Dans une affaire très récente2, une salariée, engagée depuis le 1er avril 2014 en qualité de « caissière/réassortisseuse », a réclamé le paiement d’arriérés de salaire pour les mois de janvier à septembre 2019 suite à un recours de son employeur contre la décision du 23 novembre 2018 de la Commission mixte de devoir procéder à un reclassement professionnel interne de sa salariée. Cette décision de la Commission mixte a été annulée par un jugement du 12 juillet 2019 du Conseil arbitral de la sécurité sociale, juridiction étant, entre autres, compétente pour statuer sur les recours contre les décisions de reclassement professionnel de la Commission mixte. Le dossier a été retourné à la Commission mixte en vue de l’adoption d’une nouvelle décision. Ainsi, par décision rendue en date du 13 septembre 2019 et notifiée le 26 septembre 2019, la Commission mixte a décidé le reclassement professionnel externe de la salariée, donc un reclassement professionnel sur le marché du travail.

L’employeur, à défaut de prestation de travail par la salariée durant les mois de janvier à septembre 2019, ne l’a pas rémunérée durant cette période et a été condamné le 2 avril 2020 par le tribunal du travail au paiement des salaires impayés et ceci malgré le fait qu’il a obtenu gain de cause devant le conseil arbitral de la sécurité sociale. Devant la Cour d’appel, il a fait valoir que la salariée a été déclarée inapte à son dernier poste de travail par le médecin du travail et que ce dernier s’est prononcé en faveur d’un reclassement professionnel externe. L’employeur a notamment soutenu que la décision de la Commission mixte du 13 septembre 2019, ordonnant le reclassement professionnel externe, devrait rétroagir au jour de la notification à la salariée de la décision initiale de la Commission mixte du 23 novembre 2018 et que le contrat de travail aurait dès lors pris fin à cette date et non pas le 26 septembre 2019.

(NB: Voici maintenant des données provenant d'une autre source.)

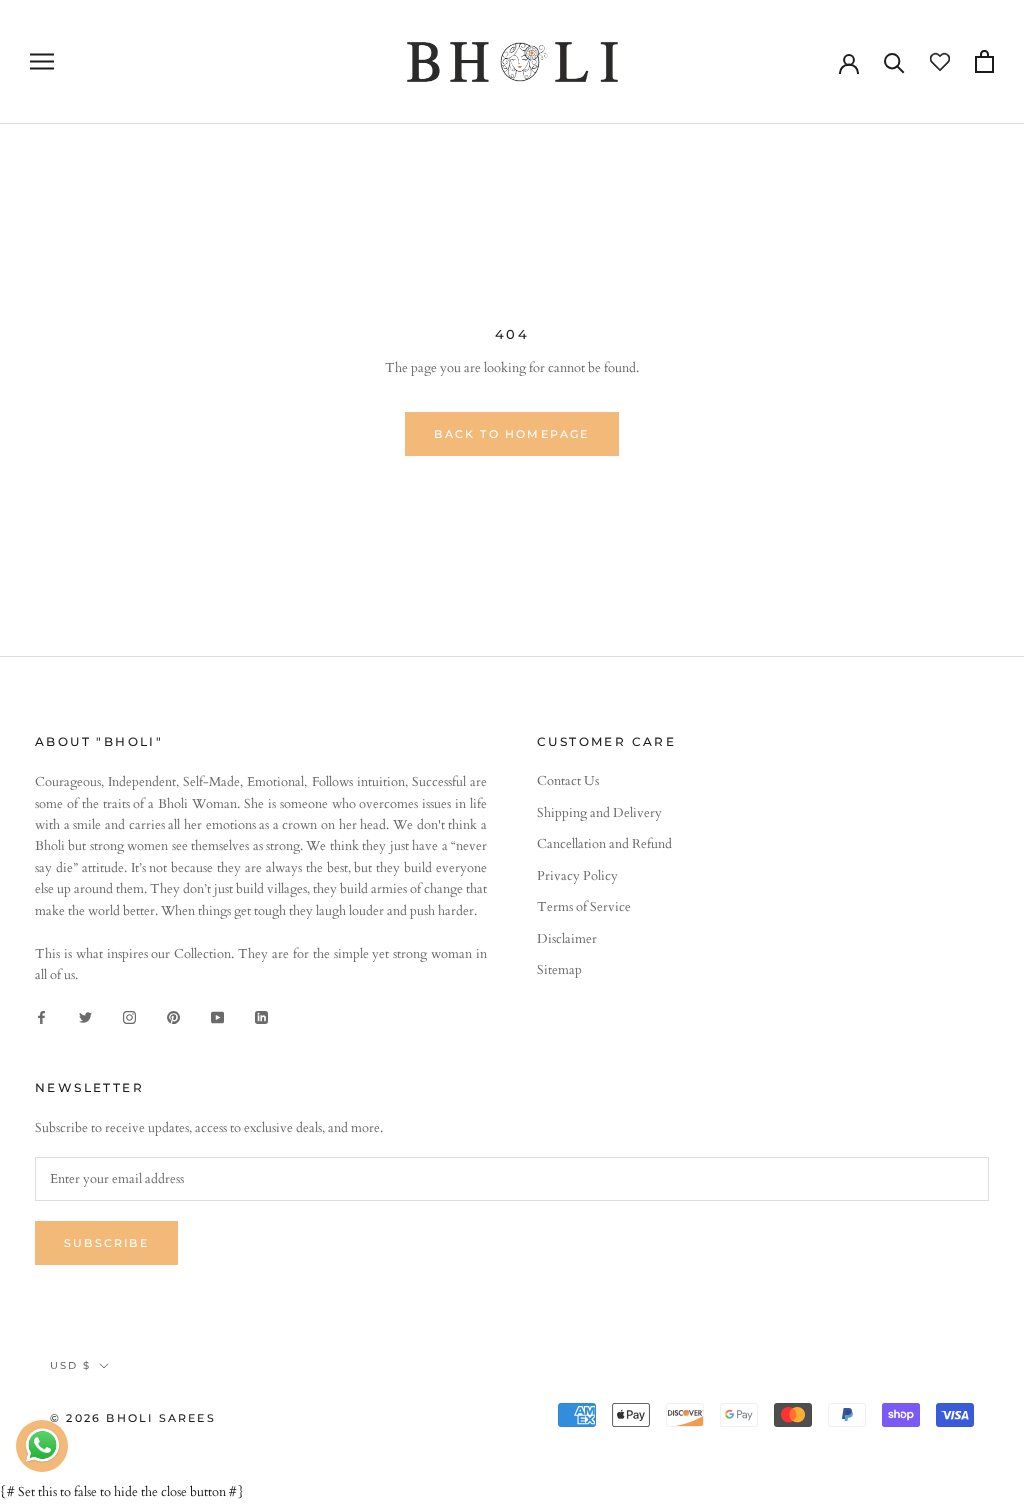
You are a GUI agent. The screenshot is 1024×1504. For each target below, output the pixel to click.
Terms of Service (584, 907)
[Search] (894, 61)
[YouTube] (217, 1017)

La Cour d’appel a néanmoins retenu que « Le recours, exercé en date du 31 décembre 2018 par ORGANISATION1.) contre la décision de reclassement professionnel interne du 23 novembre 2018, n’a pas suspendu les effets du contrat de travail en cause, puisqu’il résulte de l’article L. 121-8. du Code du travail que seul « le recours introduit par le salarié contre la décision de reclassement interne » produit un tel effet suspensif, ainsi que les juges de première instance l’ont décidé à bon droit. Les décisions rendues par le Conseil arbitral de la sécurité sociale, puis par la Commission mixte, à la suite du recours exercé par ORGANISATION1.) contre la décision de reclassement professionnel interne du 23 novembre 2018, n’ont pas eu pour effet de faire rétroagir, au 23 novembre 2018, la décision de reclassement professionnel externe, rendue en date du 13 septembre 2019 par la Commission mixte. »

La Cour d’appel continue à préciser qu’il « résulte, de façon explicite, de la décision rendue le 27 août 2021 par le Conseil arbitral de la sécurité sociale, suite au recours exercé le 28 octobre 2019 par PERSONNE1.) contre la décision de la Commission mixte du 13 septembre 2019, que cette dernière « ne pouvait statuer avec effet rétroactif », et que le contrat de travail a continué de produire ses effets à la suite de la décision de reclassement interne (« le contrat de travail a perduré depuis la décision de reclassement interne »).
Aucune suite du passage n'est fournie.